= List of World Heritage Sites in Albania =

The United Nations Educational, Scientific and Cultural Organization (UNESCO) World Heritage Sites are places of importance to cultural or natural heritage as described in the UNESCO World Heritage Convention, established in 1972. Cultural heritage consists of monuments (such as architectural works, monumental sculptures, or inscriptions), groups of buildings, and sites (including archaeological sites). Natural heritage consists of natural features (physical and biological formations), geological and physiographical formations (including habitats of threatened species of animals and plants), and natural sites which are important from the point of view of science, conservation, or natural beauty. Albania ratified the Convention Concerning the Protection of the World Cultural and Natural Heritage on 10 July 1989, making its historical sites eligible for inclusion on the list.

Albania has four World Heritage Sites and a further four sites on the tentative list. The first site in Albania to be added to the list was the ancient city of Butrint which was inscribed at the 16th UNESCO session in 1992. The historic centre of Gjirokastër was inscribed in 2005 as Museum-City of Gjirokastra. In 2008, the historic centre of Berat was added to the site, to form the Historic Centres of Berat and Gjirokastër.

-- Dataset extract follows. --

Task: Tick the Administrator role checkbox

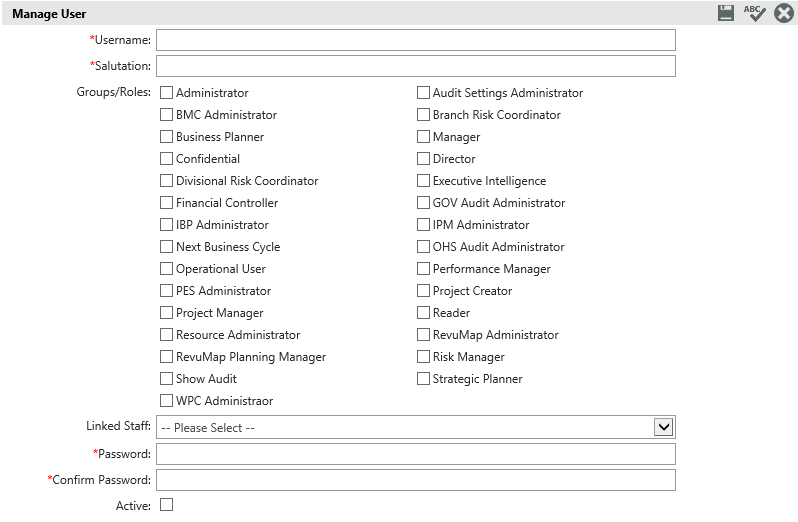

In 2017, the Gashi River and Rrajcë regions were listed as part of the Ancient and Primeval Beech Forests of the Carpathians and Other Regions of Europe that is shared with 17 other countries. In 2019, the site Natural and Cultural Heritage of the Ohrid region, a World Heritage Site in North Macedonia since 1979, was expanded to include the Albanian part of the coast. The site of Butrint was listed as endangered from 1997 to 2005 because of conservation issues.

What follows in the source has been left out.